The practicing hematopathologist requires knowledge of the ever-expanding repertoire of immunohistochemistry for the diagnosis and treatment of hematolymphoid neoplasia. New markers presented in this article help to complete our understanding of disease, diagnosis, and management.

In their 2014 article “New Immunohistochemistry for B-cell Lymphoma and Hodgkin Lymphoma,” Zhang and Aguilera1  reviewed new immunohistochemical (IHC) markers for B-cell lymphoma and Hodgkin lymphoma and described how to use these markers for correct lymphoma diagnoses, using the 2008 World Health Organization classifications.2  The new markers for small B-lymphocytic neoplasms included LEF1, CD160, CD200, SOX11, HGAL, LMO2, Stathmin, GCET1, IRTA1, MNDA, and MYD88. The new markers for large B-lymphocytic neoplasms included c-MYC, EB13, CD200, IMP3, GCET1, and TNFAIP2.

Since that publication,1  multiple studies have evaluated the usefulness of these markers and their contributions to lymphoma diagnosis. Recently, the World Health Organization published 2 articles3,4  with updates from their 2017 revised 4th edition classification of myeloid and lymphoid neoplasms5  and, in quick sequence, a second group published 2 articles describing an alternative International Consensus Classification of myeloid neoplasms, acute leukemias, and mature lymphoid neoplasms.6,7  Both of these publications incorporated some of these new markers into the diagnostic evaluation of lymphomas. Further review of the medical literature for B-cell lymphomas since 2018 also highlights several studies with novel IHC markers or novel use of previously known IHC markers, including cyclin D3, cortactin, MAL RNA in situ hybridization (ISH), myocyte enhancer factor 2B (MEF2B), J-chain, GATA3, p63, and interferon regulatory factor 8 (IRF8), as well as utilization of new panels of previously described markers. The potential usage and relevance of these markers will also be reviewed. Several studies have also been published on evaluation of new T-cell IHC markers, including CD28, CD80, CD86, CCR4, p-ATM, B-cell lymphoma/leukemia 11B (BCL11B), and LMO2. Finally, updates in the IHC repertoire for the diagnosis of myeloid neoplasms in bone marrow biopsies will also be discussed.

As stated above, Zhang and Aguilera1  previously reviewed the traditional IHC workup for small B-cell lymphomas (Table 1) and introduced some novel markers to assist in that workup (Table 2), especially when immunophenotypes present with unclassical patterns. These new stains may also be helpful in the ever-increasing use of minimally invasive biopsy techniques challenging the practicing pathologist with scant tissue that may be distorted by sampling and crush artifact.

# WHAT YOU WILL DO
**a.** Decide whether each statement agrees with the text on new immunohistochemistry markers, answering yes or no and quoting the words from the text that settle it: (i) Zhang and Aguilera's 2014 article relied on the 2008 World Health Organization classifications; (ii) MNDA is among the new T-cell markers that studies have evaluated; (iii) the World Health Organization's revised 4th edition classification of myeloid and lymphoid neoplasms dates from 2017.
**b.** Return the part of the text on new immunohistochemistry markers starting at "The practicing hematopathologist" and ending at "diagnosis, and management.", copied word for word.
The records that follow are separate from the text on new immunohistochemistry markers.

[Stored records]
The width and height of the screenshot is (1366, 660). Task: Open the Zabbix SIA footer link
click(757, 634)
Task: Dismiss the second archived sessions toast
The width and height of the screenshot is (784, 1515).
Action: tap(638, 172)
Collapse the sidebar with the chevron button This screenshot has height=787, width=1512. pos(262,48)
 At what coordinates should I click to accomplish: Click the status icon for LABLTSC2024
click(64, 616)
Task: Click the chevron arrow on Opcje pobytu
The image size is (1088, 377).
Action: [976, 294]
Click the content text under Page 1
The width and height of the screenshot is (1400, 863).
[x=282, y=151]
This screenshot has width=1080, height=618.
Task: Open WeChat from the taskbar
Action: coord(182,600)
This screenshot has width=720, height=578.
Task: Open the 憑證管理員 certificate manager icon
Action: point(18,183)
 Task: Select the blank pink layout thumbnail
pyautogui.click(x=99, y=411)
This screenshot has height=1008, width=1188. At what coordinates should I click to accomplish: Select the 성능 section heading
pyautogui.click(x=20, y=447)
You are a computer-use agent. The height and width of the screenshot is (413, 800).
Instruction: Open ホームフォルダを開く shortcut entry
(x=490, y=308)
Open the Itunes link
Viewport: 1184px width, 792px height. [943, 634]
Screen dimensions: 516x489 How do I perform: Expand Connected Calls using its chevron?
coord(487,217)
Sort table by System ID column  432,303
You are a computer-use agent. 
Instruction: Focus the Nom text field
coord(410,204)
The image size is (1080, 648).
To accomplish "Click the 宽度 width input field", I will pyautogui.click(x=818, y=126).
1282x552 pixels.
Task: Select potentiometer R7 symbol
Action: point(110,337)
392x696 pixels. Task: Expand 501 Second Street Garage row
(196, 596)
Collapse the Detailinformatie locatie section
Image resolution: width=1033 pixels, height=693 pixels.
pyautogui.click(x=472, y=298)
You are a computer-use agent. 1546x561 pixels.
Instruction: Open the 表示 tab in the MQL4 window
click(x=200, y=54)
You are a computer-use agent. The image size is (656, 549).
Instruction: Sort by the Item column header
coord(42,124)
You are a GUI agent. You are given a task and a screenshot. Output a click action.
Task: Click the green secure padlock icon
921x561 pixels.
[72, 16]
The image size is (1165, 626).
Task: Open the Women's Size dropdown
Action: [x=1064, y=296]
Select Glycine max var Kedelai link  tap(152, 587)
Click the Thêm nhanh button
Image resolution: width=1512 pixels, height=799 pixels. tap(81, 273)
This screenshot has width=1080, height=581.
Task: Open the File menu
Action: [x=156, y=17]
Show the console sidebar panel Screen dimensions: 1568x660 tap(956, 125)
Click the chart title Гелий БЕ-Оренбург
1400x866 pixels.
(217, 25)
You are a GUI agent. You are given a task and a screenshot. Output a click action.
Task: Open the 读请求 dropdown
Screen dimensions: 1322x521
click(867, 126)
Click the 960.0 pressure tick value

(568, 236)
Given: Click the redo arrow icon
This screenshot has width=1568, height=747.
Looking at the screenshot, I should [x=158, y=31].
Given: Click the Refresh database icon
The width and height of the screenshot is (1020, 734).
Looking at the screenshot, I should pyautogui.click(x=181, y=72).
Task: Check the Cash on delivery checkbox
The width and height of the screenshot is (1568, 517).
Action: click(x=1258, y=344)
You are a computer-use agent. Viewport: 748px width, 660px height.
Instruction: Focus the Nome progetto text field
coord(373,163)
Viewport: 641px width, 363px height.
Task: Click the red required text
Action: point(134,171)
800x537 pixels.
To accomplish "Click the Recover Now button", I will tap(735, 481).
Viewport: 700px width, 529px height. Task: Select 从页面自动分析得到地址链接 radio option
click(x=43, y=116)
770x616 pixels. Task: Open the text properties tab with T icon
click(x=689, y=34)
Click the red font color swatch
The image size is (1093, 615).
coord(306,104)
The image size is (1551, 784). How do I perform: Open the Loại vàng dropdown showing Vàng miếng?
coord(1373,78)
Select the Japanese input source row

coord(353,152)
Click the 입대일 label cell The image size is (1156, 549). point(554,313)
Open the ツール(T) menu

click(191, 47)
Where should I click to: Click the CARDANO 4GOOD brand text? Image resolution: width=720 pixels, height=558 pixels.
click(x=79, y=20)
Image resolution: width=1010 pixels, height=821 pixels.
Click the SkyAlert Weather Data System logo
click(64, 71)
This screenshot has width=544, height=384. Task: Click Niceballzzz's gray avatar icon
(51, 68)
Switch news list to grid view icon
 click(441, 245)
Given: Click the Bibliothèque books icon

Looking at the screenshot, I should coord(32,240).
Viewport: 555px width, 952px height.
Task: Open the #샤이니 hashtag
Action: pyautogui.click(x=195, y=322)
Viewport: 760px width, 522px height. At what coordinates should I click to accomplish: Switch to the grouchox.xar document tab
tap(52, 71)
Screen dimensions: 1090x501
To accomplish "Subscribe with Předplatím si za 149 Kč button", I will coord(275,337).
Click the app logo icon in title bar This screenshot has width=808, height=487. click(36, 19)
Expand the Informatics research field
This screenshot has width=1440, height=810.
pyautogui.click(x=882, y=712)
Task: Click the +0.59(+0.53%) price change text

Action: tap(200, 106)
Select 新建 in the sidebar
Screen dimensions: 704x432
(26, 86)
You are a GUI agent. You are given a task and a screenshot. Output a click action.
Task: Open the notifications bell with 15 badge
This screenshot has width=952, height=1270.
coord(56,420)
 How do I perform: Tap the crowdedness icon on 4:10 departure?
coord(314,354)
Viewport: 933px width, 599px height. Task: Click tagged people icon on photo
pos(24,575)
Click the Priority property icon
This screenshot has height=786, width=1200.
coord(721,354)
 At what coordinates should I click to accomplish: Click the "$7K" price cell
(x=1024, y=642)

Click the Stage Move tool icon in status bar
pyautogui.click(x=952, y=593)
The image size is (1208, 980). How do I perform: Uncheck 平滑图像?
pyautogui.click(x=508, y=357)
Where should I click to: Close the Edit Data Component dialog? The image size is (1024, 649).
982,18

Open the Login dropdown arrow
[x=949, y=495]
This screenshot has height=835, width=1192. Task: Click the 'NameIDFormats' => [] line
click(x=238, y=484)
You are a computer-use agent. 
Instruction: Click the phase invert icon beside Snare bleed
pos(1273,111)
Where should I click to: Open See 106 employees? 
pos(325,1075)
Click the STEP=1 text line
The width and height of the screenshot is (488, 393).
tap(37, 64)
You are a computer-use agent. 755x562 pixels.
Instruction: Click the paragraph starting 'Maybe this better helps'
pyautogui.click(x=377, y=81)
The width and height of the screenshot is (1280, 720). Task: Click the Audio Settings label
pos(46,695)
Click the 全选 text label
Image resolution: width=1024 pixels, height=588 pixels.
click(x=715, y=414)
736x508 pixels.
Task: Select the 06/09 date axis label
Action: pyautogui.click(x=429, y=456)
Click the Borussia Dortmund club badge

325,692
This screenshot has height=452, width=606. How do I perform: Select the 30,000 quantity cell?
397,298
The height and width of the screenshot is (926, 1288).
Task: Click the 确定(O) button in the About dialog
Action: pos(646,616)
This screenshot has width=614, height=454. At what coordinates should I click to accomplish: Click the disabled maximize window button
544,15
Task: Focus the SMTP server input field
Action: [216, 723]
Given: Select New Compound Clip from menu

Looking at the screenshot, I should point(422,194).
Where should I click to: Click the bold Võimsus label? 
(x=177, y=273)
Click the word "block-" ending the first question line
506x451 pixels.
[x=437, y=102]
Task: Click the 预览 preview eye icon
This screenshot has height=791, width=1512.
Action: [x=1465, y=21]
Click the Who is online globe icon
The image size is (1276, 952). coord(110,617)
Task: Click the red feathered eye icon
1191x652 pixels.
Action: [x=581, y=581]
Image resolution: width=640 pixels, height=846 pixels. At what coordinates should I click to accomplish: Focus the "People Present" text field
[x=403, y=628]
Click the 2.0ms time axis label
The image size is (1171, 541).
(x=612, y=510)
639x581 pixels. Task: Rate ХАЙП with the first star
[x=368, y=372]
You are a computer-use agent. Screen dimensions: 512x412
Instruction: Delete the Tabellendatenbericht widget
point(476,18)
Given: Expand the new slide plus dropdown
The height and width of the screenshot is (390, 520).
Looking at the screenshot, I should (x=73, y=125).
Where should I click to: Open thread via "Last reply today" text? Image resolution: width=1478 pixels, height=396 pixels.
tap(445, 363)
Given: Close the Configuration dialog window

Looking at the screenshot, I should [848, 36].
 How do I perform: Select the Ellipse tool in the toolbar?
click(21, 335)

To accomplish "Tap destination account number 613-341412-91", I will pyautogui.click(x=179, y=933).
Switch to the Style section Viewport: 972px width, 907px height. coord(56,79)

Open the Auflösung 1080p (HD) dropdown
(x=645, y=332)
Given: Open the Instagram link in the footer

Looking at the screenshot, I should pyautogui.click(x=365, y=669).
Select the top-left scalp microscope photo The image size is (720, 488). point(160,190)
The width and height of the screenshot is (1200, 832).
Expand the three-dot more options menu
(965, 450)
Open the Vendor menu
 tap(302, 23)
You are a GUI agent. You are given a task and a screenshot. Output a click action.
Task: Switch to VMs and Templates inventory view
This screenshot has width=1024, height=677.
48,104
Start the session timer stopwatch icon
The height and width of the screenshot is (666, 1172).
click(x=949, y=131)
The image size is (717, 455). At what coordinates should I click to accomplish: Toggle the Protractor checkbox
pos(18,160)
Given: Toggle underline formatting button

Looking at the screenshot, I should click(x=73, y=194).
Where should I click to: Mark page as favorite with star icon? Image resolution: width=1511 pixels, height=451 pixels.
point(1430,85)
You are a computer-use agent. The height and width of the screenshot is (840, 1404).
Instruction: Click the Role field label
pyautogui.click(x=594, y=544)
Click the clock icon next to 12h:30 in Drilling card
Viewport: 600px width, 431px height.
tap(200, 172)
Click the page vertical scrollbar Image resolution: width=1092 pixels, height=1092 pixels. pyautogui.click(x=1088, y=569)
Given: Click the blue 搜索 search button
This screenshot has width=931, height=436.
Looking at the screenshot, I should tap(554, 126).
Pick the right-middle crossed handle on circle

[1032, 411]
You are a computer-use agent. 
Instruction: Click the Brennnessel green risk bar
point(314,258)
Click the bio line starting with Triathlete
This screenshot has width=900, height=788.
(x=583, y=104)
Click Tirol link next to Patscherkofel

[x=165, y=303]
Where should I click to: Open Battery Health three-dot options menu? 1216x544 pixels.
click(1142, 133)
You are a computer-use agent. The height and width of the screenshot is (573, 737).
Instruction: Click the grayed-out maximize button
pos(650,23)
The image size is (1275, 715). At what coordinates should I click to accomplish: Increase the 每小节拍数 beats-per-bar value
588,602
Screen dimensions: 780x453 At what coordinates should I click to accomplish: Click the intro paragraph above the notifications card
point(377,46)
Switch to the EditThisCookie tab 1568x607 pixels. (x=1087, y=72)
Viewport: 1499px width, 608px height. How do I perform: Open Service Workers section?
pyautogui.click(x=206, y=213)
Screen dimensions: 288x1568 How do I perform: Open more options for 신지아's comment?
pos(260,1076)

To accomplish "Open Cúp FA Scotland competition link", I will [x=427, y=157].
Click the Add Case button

# SOLUTIONS TO THE EXERCISE
**a.**
(i) Yes: "using the 2008 World Health Organization classifications"
(ii) No: "including CD28, CD80, CD86, CCR4, p-ATM, B-cell lymphoma/leukemia 11B (BCL11B), and LMO2"
(iii) Yes: "with updates from their 2017 revised 4th edition classification"

**b.**
The practicing hematopathologist requires knowledge of the ever-expanding repertoire of immunohistochemistry for the diagnosis and treatment of hematolymphoid neoplasia. New markers presented in this article help to complete our understanding of disease, diagnosis, and management.